Barbier: No, we think of our economy as being a trickle-down economy, where growth in GDP for our entire economy trickles down to benefit everybody down to the local level. But in the policy world, we have this potential for trickle up. And in fact, the whole change in attitude toward climate has occurred because tornadoes are devastating, just as much in red and blue states. And that has led people to realize we have got to do something at least about adapting to climate change, if not trying to mitigate and keep it as minimal as possible moving forward.
Host: For some, there can really be a feeling of hopelessness that the economy has been dictated one way for so long that it is almost impossible to turn things around, and to do so would maybe even be catastrophic economically. You always hear that the industries that have long been around that would devastate the economy. What would you say to that?
Barbier: Well, there's two different aspects to this problem. One problem is a misunderstanding about how economic systems work.
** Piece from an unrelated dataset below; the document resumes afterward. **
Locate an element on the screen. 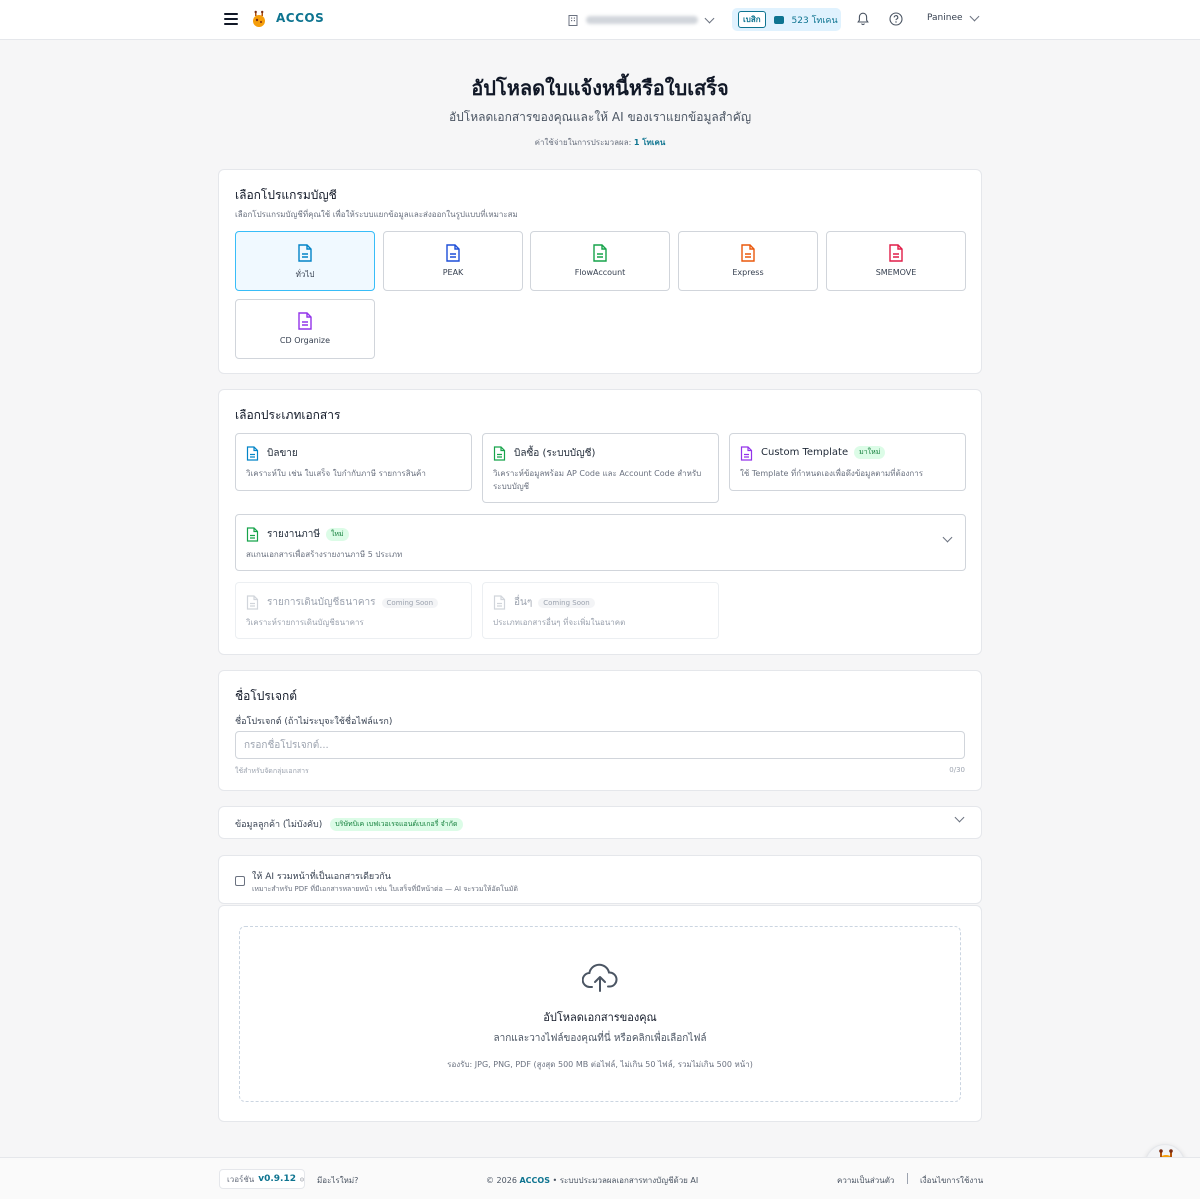  doc-type-desc: สแกนเอกสารเพื่อสร้างรายงานภาษี 5 ประเภท is located at coordinates (324, 554). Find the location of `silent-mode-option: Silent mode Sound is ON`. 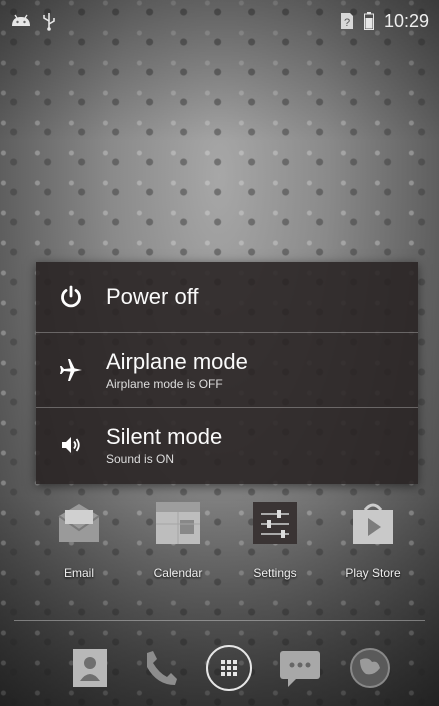

silent-mode-option: Silent mode Sound is ON is located at coordinates (227, 445).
Economic systems are always evolving, always developing, always innovating, and always trying to look for more productivity. If we look at the green industries as not just agents of change, but as agents of innovation and new sources of productivity, new markets that can grow and develop, then we can see that, as we've seen throughout our economy, the evolution of new industries and new services and new manufacturing capabilities, that can boost our economy. All we have to do is go back 20, 30 years and look at what's happened in the tech revolution. Those technologies that we so depend on today, such as the internet, laptop computers, these types of technologies didn't exist 20 or 30 years ago. Whole industries have come up. Whole sources of employment have come. A transition to a green economy is not necessarily bad for the economy. I would argue it actually can be good if we manage it correctly. That's one problem. The second problem is that sense of hopelessness is a real issue, because the risks that we're facing that we need to control and manage are very large-scale risks climate change, water scarcity, loss of biodiversity, land use change and deterring oceans and coasts. These are big challenges. And so, it is easy for the average individual to feel overwhelmed and hopeless and not seeing government do enough. And, if we focus on what's happening at our national level, we get frustrated. But if we look more closely locally and, in our states, not only can the average individual relate more to what's happening at that level, we can do more to influence what's going on. That's why we're seeing the policies in Colorado and Fort Collins in particular come about, is because it's local citizens that have been able to be active and influence policy, and policymakers have to respond. When your voters live next door to you, you tend to respond more than if they live 2,000 miles away.
Host: All right. So that kind of goes back to the think globally, act locally.
Barbier: I think it's a truism, but some truisms are actually true.
Host: Well, thank you so much for your time. I appreciate it.
Barbier: Thank you. Stacy.
Host outro: That was Colorado State University Distinguished Professor Ed Barbier speaking about how we can build a greener economy. I'm your host, Stacy Nick. And you're listening to CSU's The Audit.